# Your task
Find every line in the records below that contains the word "menu", and copy each such line.

# Records for this task
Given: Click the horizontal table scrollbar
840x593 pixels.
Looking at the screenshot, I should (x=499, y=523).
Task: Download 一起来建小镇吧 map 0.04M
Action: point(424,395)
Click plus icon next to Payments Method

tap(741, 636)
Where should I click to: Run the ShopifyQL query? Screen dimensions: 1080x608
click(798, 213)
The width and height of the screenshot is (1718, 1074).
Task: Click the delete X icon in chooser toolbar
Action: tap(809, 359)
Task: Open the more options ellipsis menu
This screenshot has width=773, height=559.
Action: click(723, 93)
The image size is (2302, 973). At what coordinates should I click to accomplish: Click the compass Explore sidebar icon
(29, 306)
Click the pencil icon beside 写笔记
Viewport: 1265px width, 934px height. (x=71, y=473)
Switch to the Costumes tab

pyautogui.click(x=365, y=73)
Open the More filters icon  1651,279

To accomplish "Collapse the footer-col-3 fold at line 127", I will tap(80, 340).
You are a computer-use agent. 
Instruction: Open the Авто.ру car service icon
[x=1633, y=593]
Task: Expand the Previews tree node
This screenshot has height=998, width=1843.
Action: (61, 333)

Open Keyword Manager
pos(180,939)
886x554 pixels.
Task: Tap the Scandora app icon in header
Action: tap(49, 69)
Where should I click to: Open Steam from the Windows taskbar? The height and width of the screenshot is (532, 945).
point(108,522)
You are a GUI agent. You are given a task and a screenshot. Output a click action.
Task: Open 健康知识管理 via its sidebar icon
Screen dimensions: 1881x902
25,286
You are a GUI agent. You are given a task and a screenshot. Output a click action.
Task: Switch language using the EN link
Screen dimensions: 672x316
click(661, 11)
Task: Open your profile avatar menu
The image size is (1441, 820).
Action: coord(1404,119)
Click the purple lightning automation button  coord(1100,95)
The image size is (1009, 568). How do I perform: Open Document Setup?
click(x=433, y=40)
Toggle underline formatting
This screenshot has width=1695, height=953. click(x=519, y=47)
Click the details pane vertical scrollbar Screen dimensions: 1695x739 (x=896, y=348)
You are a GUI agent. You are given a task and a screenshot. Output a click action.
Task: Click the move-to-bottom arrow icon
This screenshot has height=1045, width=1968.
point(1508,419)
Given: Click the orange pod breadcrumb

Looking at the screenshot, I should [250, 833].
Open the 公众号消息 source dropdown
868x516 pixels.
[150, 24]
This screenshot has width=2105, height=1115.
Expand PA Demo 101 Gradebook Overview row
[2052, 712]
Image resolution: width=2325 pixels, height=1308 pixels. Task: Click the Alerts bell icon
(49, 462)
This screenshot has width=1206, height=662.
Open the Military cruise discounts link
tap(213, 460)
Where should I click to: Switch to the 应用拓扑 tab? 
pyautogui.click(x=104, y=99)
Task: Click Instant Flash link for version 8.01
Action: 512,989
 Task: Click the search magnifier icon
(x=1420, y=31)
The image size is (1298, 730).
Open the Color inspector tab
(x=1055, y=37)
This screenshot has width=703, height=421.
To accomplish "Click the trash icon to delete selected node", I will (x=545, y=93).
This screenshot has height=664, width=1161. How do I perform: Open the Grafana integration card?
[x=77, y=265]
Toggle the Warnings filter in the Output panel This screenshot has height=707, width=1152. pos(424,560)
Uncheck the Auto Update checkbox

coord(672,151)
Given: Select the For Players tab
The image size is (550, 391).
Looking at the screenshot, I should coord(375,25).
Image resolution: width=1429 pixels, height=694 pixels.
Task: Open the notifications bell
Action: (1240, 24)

# Response area
Task: Open the more options ellipsis menu
Task: Open your profile avatar menu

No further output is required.